Most parents are concerned about the social and emotional well-being of their children. As the parent of a bright or gifted child, it is not uncommon to find this aspect of life especially challenging at least some of the time.
The Alberta government provides a useful guidebook entitled The Journey about gifted learners that includes a chapter on challenges including underachievement, introversion, perfectionism, frustration and heightened sensitivity. You can read it online at the link above.
The website, Hoagies Gifted Education Page, also provides a good starting point for learning more about the special social emotional needs of gifted children. For example this page has links to articles about Drabowski's Over-excitabilities which many parents and educators find very helpful for understanding the gifted children in their lives.
See [Hollingworth, 1923, 1926, 1931 , 1936, 1942].
1. DISTASTE FOR SCHOOL: This attitude often stems from boredom with the curriculum. Gifted children may demonstrate behaviour problems simply because the curriculum isn't sufficiently challenging. and engaging.
2. PLAY INTERESTS: Gifted children enjoy complex games and are often disinterested in the games enjoyed by their average-ability peers. As a result, the gifted child may become isolated and withdrawn.
3. CONFORMITY: Gifted children tend to resist and argue about routine requirements, especially if those requirements interfere with their interests or do not make sense to them.
4. PROBLEMS OF ORIGIN AND DESTINY: Gifted children tend to be more concerned about such matters as death, the hereafter, religious beliefs, and philosophical problems than are average children.
5. DISCREPANCY BETWEEN PHYSICAL, INTELLECTUAL AND SOCIAL DEVELOPMENT: Oftentimes gifted children experience a marked discrepency between their chronological or physical age and their intellectual development. This may lead to seeking older playmates who better match their intellectual interests. Despite advanced intellectual ability,social-emotional development may be more attuned to chronological age as well. This asynchronous development adds to the complexity of their needs.
Whitmore  discusses the vulnerability of the gifted and cites the following potential issues:
1. PERFECTIONISM: Gifted children have an inner drive for perfection. They are not content unless they excel. This characteristic manifests itself early.
2. FEELINGS OF INADEQUACY: This attitude toward themselves is closely related to the desire of gifted children to reach perfection in everything they attempt. The gifted are highly critical of their work and frequently dissatisfied; as a result, they often feel inadequate and experience low self esteem.

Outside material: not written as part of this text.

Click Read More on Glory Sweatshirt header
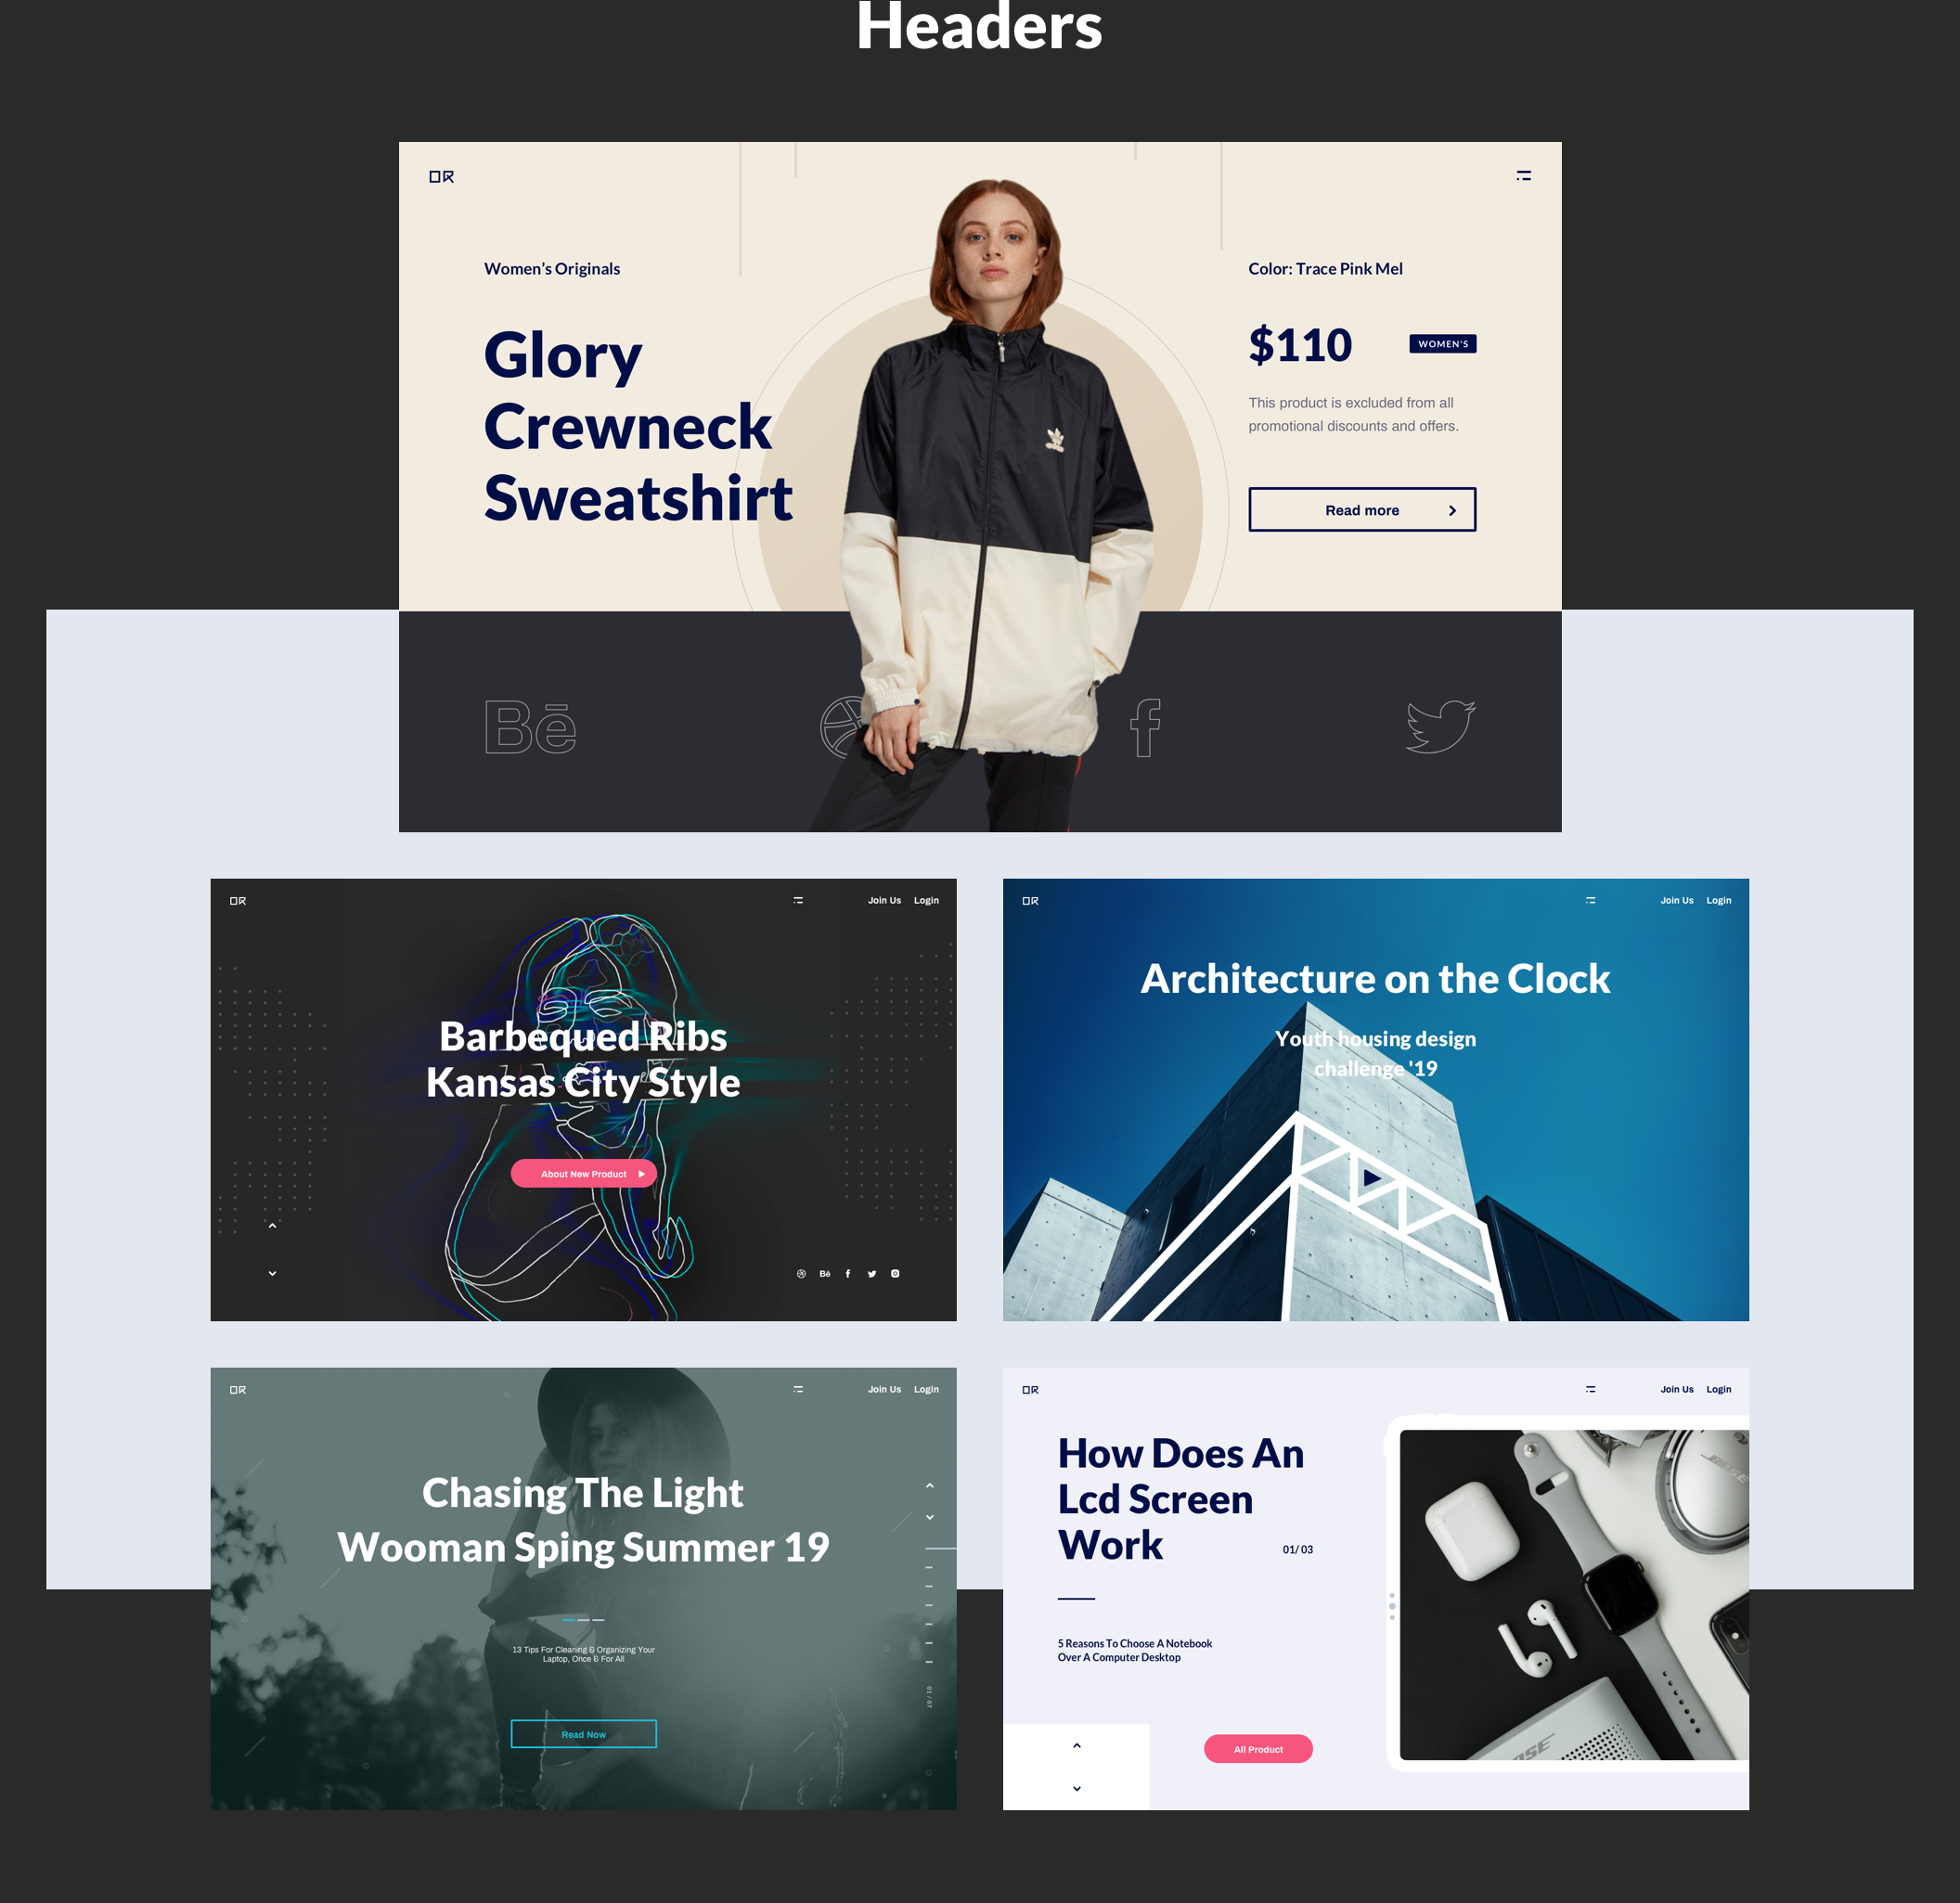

3. UNREALISTIC GOALS: The gifted tend to set unrealistic goals for themselves. When they are unable to meet those expectations, they feel inferior. On the other hand, this desire for perfection is the motivating force that results in high achievement and excellence. According to Whitmore, if the gifted recognize their tendencies to demand perfection and keep these attitudes under control, this attribute has a positive influence.
4. SUPERSENSITIVlTY: Because the gifted are more sensitive to sensory stimuli and more perceptive of relationships, they seem to be more critical of others as well as of themselves. The gifted child is more vulnerable, quick to perceive verbal and nonverbal cues as rejection, and often considered hyperactive and distractible because he or she continuously reacts to stimuli.
5. DEMAND FOR ADULT ATTENTION: Because gifted children are inquisitive and eager to learn, they often usurp the attention of teachers, parents or other adults. These demands may cause problems with other children, who resent the gifted child's desire for adult attention.
6. INTOLERANCE: Because gifted youngsters learn so readily and see relationships so quickly, they may become intolerant of children who are not on an intellectual par with them. They can alienate others by remarks and expressions that convey disgust or impatience.